# Evaluating cross-lingual textual similarity on dictionary alignment

This repository contains the scripts to prepare the resources as well as open source implementations of the methods. Word Mover's Distance and Sinkhorn implementations are extended from [Cross-lingual retrieval with Wasserstein distance](https://github.com/balikasg/WassersteinRetrieval) and supervised implementation is extended from https://github.com/fionn-mac/Manhattan-LSTM.

```bash
git clone https://github.com/yigitsever/Evaluating-Dictionary-Alignment.git
cd Evaluating-Dictionary-Alignment
```

## Requirements

```bash
pip install -r pre_requirements.txt
pip install -r requirements.txt
```

- Python 3
- [nltk](http://www.nltk.org/)
- [lapjv](https://pypi.org/project/lapjv/)
- [POT](https://pypi.org/project/POT/)
- [mosestokenizer](https://pypi.org/project/mosestokenizer/)
- (Optional) If using VecMap
    * NumPy
    * SciPy

<details><summary>We recommend using a virtual environment</summary>
<p>

In order to create a [virtual environment](https://docs.python.org/3/library/venv.html#venv-def) that resides in a directory `.env` under home;

```bash
cd ~
mkdir -p .env && cd .env
python -m venv evaluating
source ~/.env/evaluating/bin/activate
```

After the virtual environment is activated, the python interpreter and the installed packages are isolated.

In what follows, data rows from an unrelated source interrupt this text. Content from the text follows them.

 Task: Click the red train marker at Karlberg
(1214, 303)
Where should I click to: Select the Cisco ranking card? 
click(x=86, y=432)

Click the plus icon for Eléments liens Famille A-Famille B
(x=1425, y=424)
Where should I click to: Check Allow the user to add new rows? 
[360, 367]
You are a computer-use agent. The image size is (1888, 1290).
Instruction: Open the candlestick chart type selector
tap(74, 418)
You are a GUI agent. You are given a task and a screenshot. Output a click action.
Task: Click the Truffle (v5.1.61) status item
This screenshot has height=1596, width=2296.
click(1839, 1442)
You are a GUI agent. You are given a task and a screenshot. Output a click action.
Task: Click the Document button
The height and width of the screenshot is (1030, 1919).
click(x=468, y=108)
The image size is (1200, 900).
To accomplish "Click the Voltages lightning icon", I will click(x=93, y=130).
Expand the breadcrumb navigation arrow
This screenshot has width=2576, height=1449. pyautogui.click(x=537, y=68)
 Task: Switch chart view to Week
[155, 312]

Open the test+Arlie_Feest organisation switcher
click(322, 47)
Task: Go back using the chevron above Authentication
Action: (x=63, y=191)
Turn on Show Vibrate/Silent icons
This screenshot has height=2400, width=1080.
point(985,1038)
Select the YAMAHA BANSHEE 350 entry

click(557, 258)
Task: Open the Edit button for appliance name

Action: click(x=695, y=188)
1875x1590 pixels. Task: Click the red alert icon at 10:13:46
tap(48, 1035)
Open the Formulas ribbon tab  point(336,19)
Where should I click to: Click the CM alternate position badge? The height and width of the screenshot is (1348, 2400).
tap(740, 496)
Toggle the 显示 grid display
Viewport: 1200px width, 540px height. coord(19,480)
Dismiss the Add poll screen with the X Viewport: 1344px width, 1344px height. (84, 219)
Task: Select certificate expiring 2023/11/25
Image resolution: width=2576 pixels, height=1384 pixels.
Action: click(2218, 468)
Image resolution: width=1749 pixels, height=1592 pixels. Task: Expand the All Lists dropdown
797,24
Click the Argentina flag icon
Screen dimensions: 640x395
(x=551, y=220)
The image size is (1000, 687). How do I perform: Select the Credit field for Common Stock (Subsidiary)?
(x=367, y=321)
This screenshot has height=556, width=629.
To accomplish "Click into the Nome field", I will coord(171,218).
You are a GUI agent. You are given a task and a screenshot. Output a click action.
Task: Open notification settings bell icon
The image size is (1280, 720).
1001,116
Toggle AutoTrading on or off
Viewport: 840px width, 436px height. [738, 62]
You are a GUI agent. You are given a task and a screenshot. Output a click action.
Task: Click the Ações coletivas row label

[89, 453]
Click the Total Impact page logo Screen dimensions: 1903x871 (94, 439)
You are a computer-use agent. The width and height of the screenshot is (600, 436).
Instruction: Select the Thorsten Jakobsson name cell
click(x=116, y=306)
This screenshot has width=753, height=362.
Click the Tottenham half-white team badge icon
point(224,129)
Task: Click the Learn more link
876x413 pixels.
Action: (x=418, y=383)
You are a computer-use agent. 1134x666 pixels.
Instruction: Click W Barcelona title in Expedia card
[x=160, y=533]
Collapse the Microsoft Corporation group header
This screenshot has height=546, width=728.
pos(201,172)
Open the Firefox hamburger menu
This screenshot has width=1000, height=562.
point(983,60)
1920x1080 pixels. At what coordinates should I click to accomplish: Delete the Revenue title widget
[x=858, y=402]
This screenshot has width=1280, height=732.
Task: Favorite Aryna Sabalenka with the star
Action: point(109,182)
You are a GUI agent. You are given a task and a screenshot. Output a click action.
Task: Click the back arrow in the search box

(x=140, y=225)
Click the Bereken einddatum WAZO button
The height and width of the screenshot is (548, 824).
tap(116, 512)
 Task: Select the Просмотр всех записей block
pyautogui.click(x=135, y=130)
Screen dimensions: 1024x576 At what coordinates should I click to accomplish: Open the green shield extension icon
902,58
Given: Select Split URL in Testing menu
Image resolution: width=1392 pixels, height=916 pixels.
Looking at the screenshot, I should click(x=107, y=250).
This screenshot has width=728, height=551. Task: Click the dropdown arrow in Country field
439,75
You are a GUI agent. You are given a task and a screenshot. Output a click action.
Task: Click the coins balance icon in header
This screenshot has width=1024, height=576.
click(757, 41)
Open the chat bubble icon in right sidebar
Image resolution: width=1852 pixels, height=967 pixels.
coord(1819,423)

In order for our code to work, the correct environment has to be sourced/activated.
In order to install all dependencies automatically use the [pip](https://pypi.org/project/pip/) package installer using `requirements.txt`, which resides under the repository directory.

```bash
# under Evaluating-Dictionary-Alignment
pip install -r requirements.txt
```

Rest of this README assumes that you are in the repository root directory.

</p>
</details>

## Acquiring The Data

nltk is required for this stage;

```python
import nltk
nltk.download('wordnet')
```

Then;

```bash
./get_data.sh
```

This will create two directories; `dictionaries` and `wordnets`.
Linewise aligned definition files are in `wordnets/ready`.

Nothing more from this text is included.